───── Texto de origem ─────

Mestre Manel, como é popularmente conhecido, já levou sua arte para inúmeros países e acaba de retornar de apresentações na Itália com seu grupo. Como muitos migrantes nordestinos, veio parar na Rocinha e daqui não saiu mais. Hoje se considera bem sucedido, formou muitos jovens que seguem praticando capoeira e conquistou o respeito da comunidade.

Natural de Itaju do Colônia, na Bahia, Manoel Costa tem 60 anos e se orgulha de dizer que vive da capoeira. Quando chegou ao Rio, em 1980, tinha dinheiro para apenas três dias na cidade e procurava emprego. “Fiz um amigo no segundo dia no Rio de Janeiro. Era um bombeiro chamado Sinatra. Ele me ofereceu abrigo por alguns dias na casa dele, em Belford Roxo. Pegamos um ônibus na Central e o lugar não chegava nunca. Parecia que estava voltando para a Bahia de tão longe que era”, relembra rindo.

Naquela época, o Rio de Janeiro vivia uma expansão e a construção civil gerava muitos empregos. A obra de construção do atual prédio da Prefeitura, na Cidade Nova, que na época era chamado de “piranhão”, virou o posto de trabalho do Mestre Manel por um ano. A ideia de trabalhar como servente de obras tinha um fundamento bem específico: eles ofereciam moradia para os trabalhadores. “Estudei pouco. No meu tempo a gente não tinha muita opção. Era estudar ou comer”, contou.

─────

Copie o texto sobre o Mestre Manel inteiro, do jeito que está, sem mudar nada.

───── Dados fornecidos ─────

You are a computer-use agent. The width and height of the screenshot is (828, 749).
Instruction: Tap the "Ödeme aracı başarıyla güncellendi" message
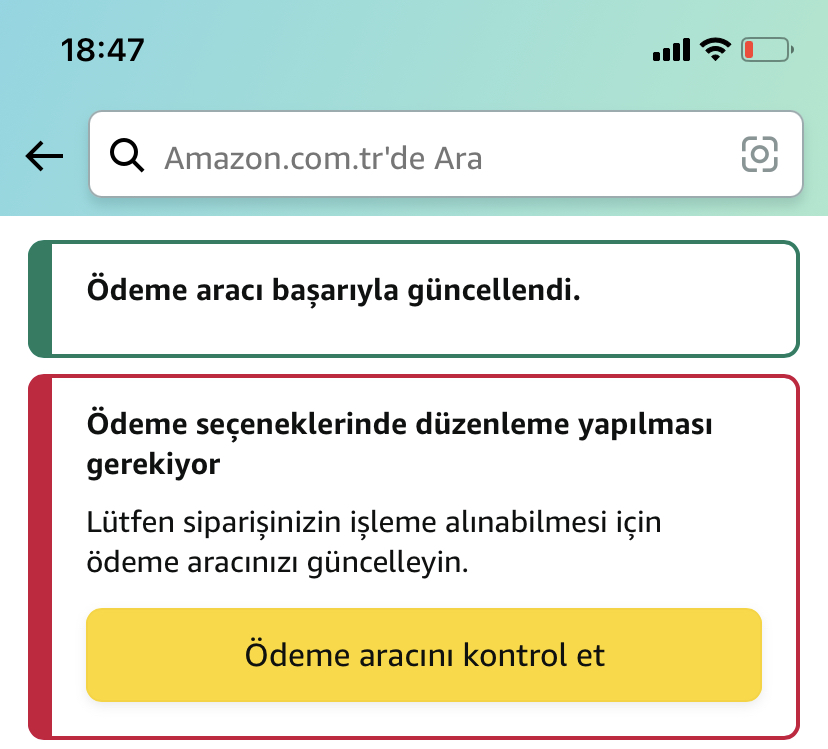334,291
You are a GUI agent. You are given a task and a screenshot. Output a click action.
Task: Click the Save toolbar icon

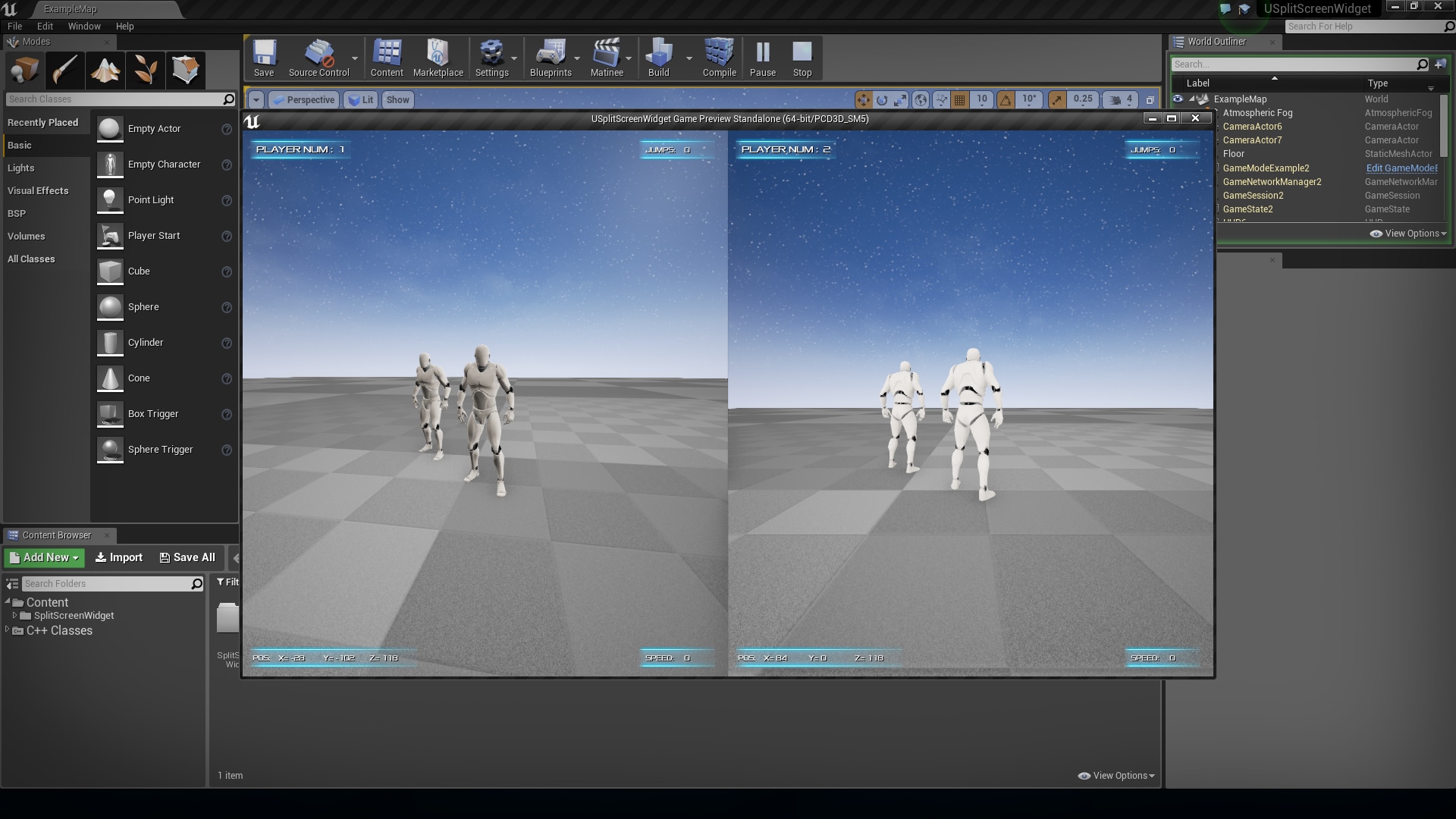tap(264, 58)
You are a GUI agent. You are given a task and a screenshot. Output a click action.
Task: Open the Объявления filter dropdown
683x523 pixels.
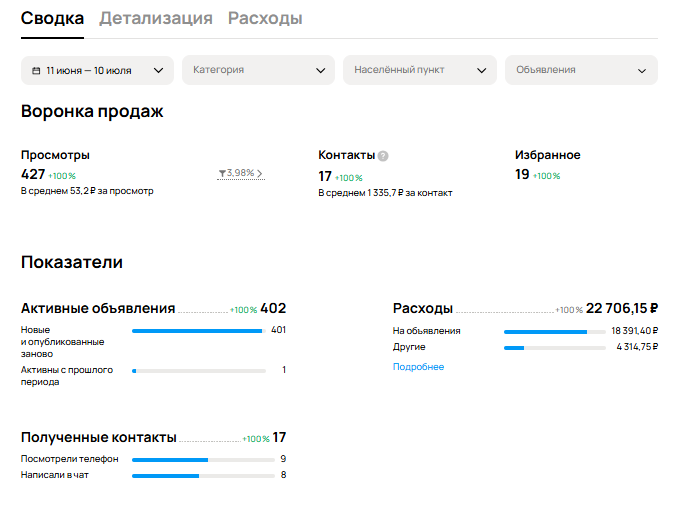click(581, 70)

─────

## Solução do exercício
Mestre Manel, como é popularmente conhecido, já levou sua arte para inúmeros países e acaba de retornar de apresentações na Itália com seu grupo. Como muitos migrantes nordestinos, veio parar na Rocinha e daqui não saiu mais. Hoje se considera bem sucedido, formou muitos jovens que seguem praticando capoeira e conquistou o respeito da comunidade.

Natural de Itaju do Colônia, na Bahia, Manoel Costa tem 60 anos e se orgulha de dizer que vive da capoeira. Quando chegou ao Rio, em 1980, tinha dinheiro para apenas três dias na cidade e procurava emprego. “Fiz um amigo no segundo dia no Rio de Janeiro. Era um bombeiro chamado Sinatra. Ele me ofereceu abrigo por alguns dias na casa dele, em Belford Roxo. Pegamos um ônibus na Central e o lugar não chegava nunca. Parecia que estava voltando para a Bahia de tão longe que era”, relembra rindo.

Naquela época, o Rio de Janeiro vivia uma expansão e a construção civil gerava muitos empregos. A obra de construção do atual prédio da Prefeitura, na Cidade Nova, que na época era chamado de “piranhão”, virou o posto de trabalho do Mestre Manel por um ano. A ideia de trabalhar como servente de obras tinha um fundamento bem específico: eles ofereciam moradia para os trabalhadores. “Estudei pouco. No meu tempo a gente não tinha muita opção. Era estudar ou comer”, contou.